In spite of tremendous dissatisfaction with Dallas ISD and continual complaints by the Dallas NAACP, Dallas ISD declared itself desegregated in 1967. Litigation that continued for three more decades proved that declaration inappropriate. Sam Tasby filed a lawsuit against Dallas ISD charging discrimination prohibited under Brown v. Board of Education on October 6, 1970. Federal Judge William M. Taylor presided over a trial of the case from July 12 to July 16, 1971. He ordered the school district to create a new desegregation plan, which the district published on July 23, 1971.
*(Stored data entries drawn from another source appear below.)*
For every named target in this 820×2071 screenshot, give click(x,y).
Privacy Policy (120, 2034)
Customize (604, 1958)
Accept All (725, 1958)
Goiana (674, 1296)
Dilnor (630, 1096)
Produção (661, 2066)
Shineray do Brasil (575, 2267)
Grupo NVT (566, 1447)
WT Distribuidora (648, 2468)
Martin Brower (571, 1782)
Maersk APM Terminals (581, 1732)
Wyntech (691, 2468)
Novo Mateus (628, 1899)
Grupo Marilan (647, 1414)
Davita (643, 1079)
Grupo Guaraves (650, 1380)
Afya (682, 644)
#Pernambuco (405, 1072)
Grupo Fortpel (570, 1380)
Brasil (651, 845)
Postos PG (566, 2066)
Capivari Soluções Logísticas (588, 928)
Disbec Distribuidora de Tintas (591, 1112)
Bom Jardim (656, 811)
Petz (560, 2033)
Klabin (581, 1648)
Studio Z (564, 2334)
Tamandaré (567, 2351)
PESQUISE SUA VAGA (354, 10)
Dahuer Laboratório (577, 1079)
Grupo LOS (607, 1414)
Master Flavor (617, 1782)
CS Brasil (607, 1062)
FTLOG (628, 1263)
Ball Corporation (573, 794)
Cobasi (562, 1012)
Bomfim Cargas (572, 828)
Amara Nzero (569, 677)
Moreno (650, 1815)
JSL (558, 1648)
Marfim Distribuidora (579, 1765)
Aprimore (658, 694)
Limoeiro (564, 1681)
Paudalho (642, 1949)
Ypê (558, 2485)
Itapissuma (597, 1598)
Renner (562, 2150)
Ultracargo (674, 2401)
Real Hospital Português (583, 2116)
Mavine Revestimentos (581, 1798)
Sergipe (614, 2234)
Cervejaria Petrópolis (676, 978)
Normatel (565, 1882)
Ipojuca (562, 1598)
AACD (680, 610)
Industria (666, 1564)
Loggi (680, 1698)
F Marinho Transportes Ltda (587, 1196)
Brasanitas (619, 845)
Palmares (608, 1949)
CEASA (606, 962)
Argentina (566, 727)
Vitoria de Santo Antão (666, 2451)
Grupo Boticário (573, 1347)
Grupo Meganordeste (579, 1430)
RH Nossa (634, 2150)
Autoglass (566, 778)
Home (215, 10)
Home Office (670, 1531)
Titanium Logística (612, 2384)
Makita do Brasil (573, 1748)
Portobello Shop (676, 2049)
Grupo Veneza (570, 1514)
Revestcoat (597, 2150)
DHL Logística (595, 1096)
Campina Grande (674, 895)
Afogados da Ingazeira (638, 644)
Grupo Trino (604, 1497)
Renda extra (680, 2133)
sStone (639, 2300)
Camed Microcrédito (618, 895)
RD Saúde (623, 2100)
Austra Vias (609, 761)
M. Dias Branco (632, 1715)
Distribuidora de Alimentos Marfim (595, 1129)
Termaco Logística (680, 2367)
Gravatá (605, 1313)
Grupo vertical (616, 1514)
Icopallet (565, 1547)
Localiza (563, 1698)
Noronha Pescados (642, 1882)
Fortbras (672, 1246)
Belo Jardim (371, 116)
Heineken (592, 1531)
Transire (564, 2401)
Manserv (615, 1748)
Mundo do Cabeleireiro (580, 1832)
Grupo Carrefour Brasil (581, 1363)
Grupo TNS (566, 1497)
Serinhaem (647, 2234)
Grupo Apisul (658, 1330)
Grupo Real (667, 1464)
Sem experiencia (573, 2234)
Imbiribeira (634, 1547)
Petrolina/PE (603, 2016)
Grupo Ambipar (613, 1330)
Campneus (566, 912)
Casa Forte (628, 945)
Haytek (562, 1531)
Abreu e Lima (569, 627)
Four years later, in July 1975, the United States Court of Appeals for the Fifth Circuit rejected several parts of the plan and ordered a new desegregation plan implemented by January 1976. Other parties, including the NAACP, were added to the suit. On February 2, 1976, Judge Taylor presided over a second desegregation trial, and by April, a new desegregation plan was issued. The Fifth Circuit rejected most of this plan as well. The most controversial part of this plan centered around busing, and Judge Taylor held an additional hearing on the case. Taylor removed himself from the case on March 21, 1981, to "avoid any further possibility that a desegregation plan might be overturned," and the case was assigned to Judge Sanders.

After additional hearings, Sanders ruled that Dallas ISD continued to show signs of racial segregation, but concluded that busing would not solve the problem. He ordered parties to submit new desegregation plans, and then issued his own, ordering:

This Judgment constitutes the Desegregation Plan for the Dallas Independent School District ("DISD" or "the District") and is rendered pursuant to, and is to be construed in the light of and consistent with, (1) the Court's Memorandum Opinion dated August 3, 1981; (2) the Stipulation dated December 1, 1981, and approved by the Court on December 2, 1981; and (3) the Court's Memorandum Opinions and Orders dated December 7, 1981; December 21, 1981; January 4, 1982; and February 1, 1982. This Judgment supersedes the final judgment rendered by this Court in 1976. All programs provided for in this Judgment must be initiated by the beginning of the DISD 1982-83 school year, or sooner if feasible, unless otherwise herein provided.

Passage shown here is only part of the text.